WORK TO COMPLETE | Nothing but the lines from the start of the entries through the line containing "608x378 pixels." should appear in the answer, each given exactly.

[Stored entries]

-*-

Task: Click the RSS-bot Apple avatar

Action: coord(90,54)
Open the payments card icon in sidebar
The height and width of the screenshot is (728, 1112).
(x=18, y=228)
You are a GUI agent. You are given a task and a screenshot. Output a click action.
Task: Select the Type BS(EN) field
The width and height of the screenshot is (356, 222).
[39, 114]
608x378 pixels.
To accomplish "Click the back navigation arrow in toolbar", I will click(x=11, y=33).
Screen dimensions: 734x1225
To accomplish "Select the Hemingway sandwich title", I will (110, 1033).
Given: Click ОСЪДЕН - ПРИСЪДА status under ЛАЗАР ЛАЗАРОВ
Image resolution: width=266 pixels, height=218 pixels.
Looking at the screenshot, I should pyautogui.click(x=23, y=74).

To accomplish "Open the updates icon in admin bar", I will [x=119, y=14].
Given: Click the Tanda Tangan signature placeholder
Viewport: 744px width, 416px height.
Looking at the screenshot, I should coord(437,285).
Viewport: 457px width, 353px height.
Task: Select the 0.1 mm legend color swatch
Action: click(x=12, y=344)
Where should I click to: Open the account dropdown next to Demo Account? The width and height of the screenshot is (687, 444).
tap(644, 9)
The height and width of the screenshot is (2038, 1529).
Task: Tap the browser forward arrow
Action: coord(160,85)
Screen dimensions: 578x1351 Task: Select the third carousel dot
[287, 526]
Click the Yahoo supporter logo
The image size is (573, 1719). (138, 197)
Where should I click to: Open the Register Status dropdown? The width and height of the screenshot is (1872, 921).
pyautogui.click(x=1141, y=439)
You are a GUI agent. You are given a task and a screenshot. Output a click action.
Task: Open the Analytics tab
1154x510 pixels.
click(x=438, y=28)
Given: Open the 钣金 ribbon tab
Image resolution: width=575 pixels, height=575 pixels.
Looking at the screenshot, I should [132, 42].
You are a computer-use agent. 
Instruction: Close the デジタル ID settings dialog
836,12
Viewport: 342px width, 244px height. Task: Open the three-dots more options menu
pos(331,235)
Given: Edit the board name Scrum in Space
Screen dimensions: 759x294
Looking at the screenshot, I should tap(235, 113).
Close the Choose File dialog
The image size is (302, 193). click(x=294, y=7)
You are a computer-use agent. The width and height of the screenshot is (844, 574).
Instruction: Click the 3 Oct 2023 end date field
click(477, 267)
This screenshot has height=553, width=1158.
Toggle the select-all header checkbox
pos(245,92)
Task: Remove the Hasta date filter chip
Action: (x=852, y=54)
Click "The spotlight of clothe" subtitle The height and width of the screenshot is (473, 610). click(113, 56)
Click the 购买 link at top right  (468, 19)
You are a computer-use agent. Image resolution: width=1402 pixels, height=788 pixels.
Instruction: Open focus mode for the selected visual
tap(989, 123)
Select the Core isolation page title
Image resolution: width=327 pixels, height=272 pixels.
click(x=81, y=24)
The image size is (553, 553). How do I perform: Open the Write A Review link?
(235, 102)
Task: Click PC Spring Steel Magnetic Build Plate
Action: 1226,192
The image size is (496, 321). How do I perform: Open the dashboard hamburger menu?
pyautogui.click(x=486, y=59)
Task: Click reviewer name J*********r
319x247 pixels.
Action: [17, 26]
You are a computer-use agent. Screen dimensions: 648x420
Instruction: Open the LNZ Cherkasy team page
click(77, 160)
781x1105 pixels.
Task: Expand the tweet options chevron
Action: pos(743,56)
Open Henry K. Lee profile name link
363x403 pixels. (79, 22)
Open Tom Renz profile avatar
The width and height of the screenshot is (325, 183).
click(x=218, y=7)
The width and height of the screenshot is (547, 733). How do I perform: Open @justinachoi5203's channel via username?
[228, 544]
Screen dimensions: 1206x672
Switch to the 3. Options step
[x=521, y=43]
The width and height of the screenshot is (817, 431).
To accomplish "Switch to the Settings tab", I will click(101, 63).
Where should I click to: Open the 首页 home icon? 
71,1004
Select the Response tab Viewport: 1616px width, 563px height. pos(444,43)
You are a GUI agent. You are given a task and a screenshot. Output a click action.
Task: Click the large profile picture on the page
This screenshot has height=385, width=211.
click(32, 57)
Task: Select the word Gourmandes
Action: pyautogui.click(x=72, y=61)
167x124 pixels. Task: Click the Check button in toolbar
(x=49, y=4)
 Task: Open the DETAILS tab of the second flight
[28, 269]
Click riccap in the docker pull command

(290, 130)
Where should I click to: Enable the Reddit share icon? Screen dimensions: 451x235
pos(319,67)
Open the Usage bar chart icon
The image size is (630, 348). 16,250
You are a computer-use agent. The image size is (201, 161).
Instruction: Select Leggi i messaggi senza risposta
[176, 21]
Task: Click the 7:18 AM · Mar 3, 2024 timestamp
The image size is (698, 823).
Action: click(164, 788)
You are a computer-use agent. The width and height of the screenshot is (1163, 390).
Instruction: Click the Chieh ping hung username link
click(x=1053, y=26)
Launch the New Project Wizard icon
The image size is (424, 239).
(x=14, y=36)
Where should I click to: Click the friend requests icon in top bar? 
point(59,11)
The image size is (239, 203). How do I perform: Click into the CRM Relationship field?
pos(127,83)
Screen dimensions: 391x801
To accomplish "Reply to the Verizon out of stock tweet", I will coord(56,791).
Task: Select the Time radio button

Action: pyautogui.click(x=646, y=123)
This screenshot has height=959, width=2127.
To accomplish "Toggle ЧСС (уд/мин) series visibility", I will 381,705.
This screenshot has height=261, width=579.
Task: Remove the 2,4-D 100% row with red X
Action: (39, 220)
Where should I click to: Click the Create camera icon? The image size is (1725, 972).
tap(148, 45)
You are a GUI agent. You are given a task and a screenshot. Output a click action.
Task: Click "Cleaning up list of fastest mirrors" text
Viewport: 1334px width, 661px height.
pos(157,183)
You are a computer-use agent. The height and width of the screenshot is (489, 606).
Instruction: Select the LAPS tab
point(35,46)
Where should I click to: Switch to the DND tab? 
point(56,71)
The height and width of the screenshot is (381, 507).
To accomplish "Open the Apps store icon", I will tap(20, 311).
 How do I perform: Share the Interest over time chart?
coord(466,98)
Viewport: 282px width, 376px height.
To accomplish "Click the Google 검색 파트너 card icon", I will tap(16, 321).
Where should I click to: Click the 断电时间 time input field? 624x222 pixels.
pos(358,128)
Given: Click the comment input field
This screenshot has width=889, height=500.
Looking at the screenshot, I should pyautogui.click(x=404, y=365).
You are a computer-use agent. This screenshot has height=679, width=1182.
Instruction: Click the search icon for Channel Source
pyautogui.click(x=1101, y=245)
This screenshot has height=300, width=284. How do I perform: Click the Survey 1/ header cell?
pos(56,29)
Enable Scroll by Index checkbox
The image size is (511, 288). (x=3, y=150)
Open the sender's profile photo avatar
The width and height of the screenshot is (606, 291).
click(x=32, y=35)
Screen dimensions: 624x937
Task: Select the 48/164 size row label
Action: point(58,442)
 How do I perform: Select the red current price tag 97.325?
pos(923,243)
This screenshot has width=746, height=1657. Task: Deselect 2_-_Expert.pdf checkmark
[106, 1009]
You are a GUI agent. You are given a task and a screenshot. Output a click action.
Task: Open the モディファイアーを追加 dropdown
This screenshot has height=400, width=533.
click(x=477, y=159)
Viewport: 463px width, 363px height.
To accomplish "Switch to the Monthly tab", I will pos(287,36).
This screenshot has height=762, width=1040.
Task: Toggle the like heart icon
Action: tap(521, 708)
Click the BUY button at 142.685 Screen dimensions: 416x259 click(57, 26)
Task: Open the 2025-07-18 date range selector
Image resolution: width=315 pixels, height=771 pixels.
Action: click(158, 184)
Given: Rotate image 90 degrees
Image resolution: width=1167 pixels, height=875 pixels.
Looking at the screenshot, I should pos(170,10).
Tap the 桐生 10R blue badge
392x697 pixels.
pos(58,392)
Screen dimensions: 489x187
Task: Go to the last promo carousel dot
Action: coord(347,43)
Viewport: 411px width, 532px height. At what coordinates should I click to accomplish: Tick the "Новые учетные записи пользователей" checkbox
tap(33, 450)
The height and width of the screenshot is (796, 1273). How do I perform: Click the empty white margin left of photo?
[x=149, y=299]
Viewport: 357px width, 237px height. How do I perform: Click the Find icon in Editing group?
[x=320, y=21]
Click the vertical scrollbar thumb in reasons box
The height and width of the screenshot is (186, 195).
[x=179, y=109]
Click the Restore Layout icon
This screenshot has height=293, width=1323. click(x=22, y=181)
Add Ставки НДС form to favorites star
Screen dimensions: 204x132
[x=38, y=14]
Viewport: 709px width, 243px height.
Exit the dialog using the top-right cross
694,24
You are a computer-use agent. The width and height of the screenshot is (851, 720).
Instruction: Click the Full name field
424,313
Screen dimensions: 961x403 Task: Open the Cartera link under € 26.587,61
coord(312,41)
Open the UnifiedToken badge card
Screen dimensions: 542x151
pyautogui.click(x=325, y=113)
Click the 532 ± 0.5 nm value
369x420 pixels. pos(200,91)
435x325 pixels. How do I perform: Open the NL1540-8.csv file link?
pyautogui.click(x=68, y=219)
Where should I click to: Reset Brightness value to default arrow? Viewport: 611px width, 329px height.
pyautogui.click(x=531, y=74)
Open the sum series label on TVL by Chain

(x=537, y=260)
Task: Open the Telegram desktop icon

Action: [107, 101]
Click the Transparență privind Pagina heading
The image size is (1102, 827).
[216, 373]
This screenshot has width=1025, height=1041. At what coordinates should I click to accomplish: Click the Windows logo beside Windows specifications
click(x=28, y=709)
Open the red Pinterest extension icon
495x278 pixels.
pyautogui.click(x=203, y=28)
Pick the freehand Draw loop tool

-*-

TASK OUTPUT |
Task: Click the RSS-bot Apple avatar

Action: coord(90,54)
Open the payments card icon in sidebar
The height and width of the screenshot is (728, 1112).
(x=18, y=228)
You are a GUI agent. You are given a task and a screenshot. Output a click action.
Task: Select the Type BS(EN) field
The width and height of the screenshot is (356, 222).
[39, 114]
608x378 pixels.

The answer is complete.